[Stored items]
____________
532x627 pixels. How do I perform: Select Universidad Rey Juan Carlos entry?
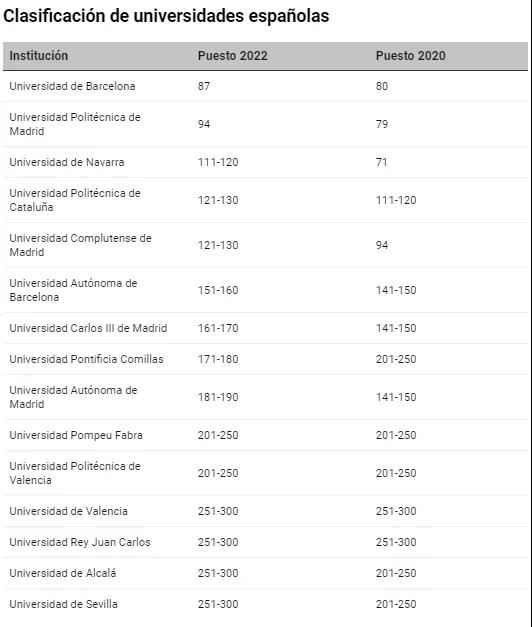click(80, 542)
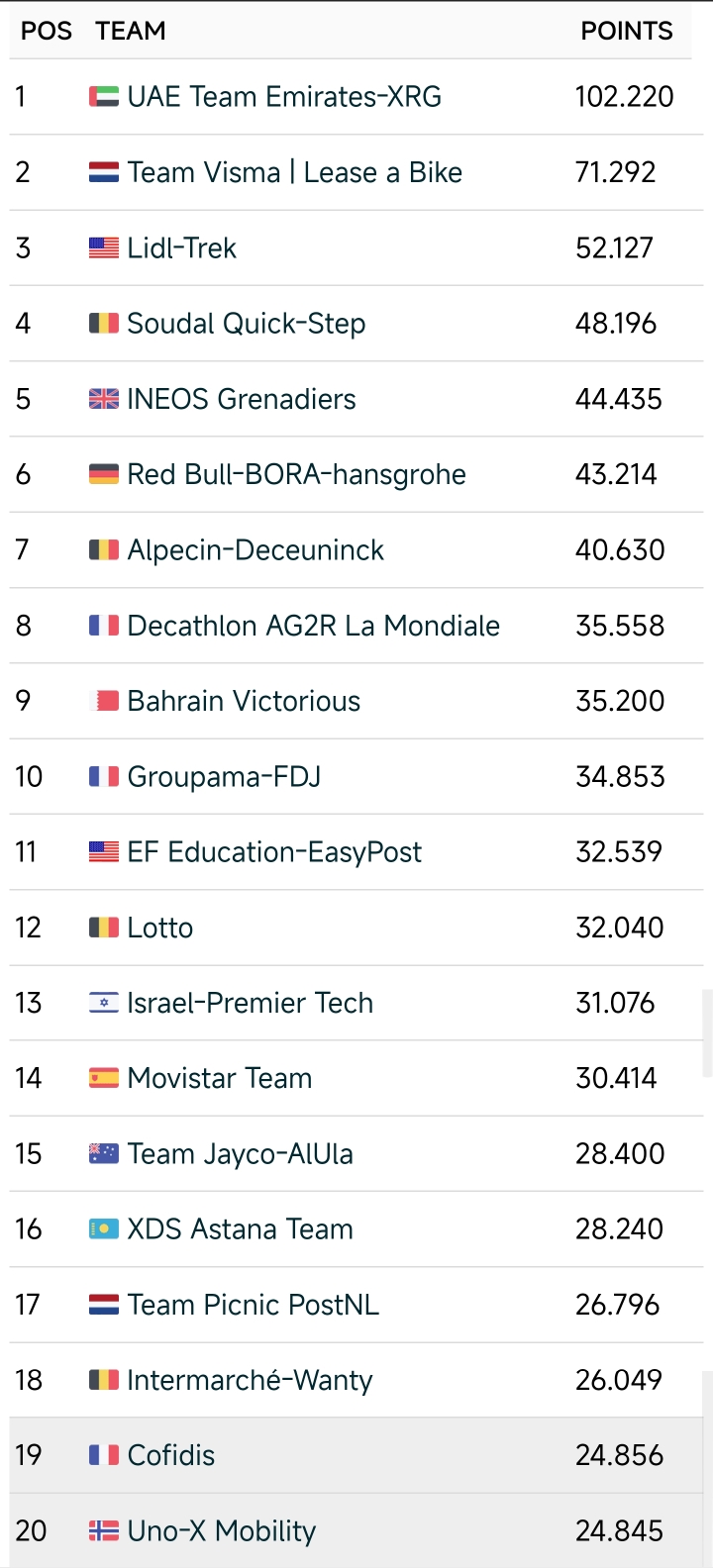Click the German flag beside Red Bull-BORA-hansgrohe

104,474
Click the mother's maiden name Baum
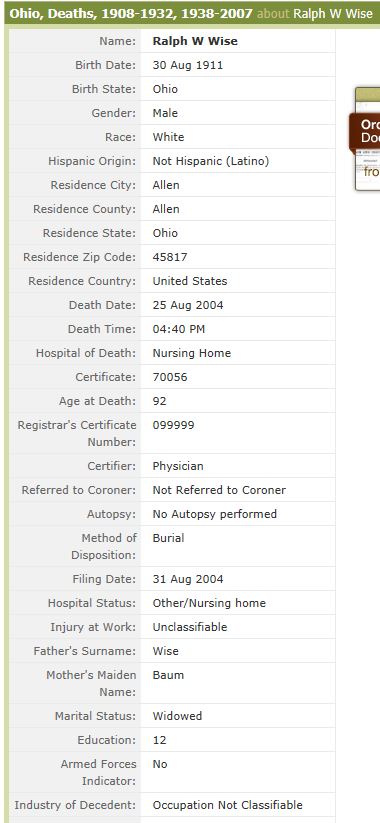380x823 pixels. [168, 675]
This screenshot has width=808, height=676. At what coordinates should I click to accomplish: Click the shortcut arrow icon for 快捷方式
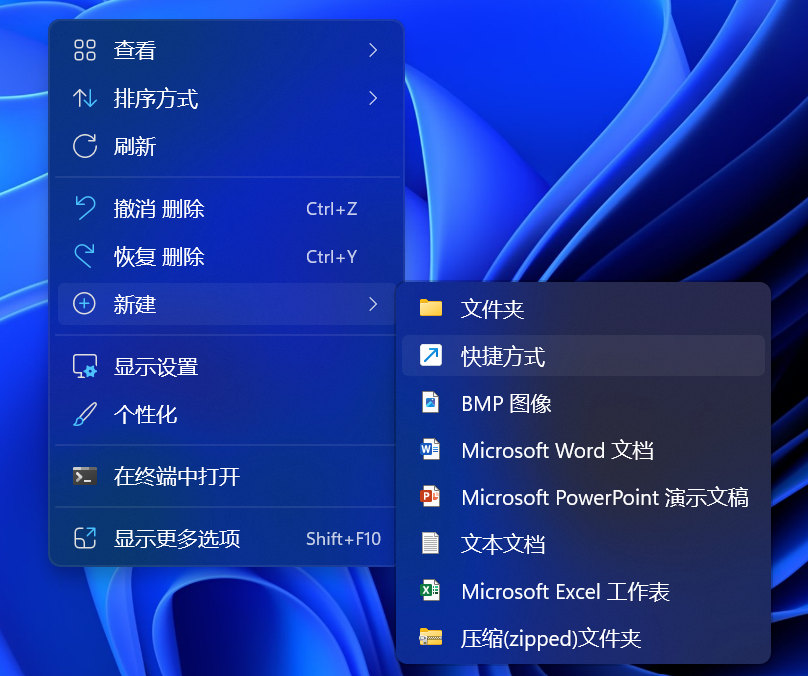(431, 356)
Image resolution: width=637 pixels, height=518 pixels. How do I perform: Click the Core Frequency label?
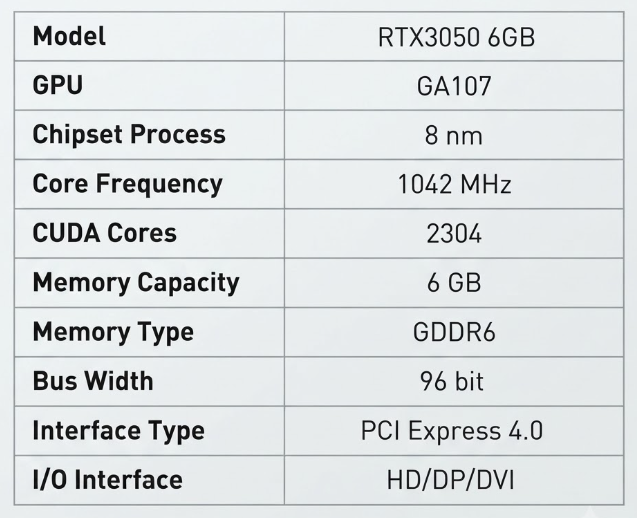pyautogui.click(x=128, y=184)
____________
### WHAT YOU HAVE TO DO
Drop the images and transcribe the entries above exactly.

### RESULT FOR THIS TASK
532x627 pixels. How do I perform: Select Universidad Rey Juan Carlos entry?
click(80, 542)
Click the German flag beside Red Bull-BORA-hansgrohe

104,474
Click the mother's maiden name Baum
380x823 pixels. [168, 675]
This screenshot has width=808, height=676. At what coordinates should I click to accomplish: Click the shortcut arrow icon for 快捷方式
(431, 356)
Image resolution: width=637 pixels, height=518 pixels. How do I perform: Click the Core Frequency label?
pyautogui.click(x=128, y=184)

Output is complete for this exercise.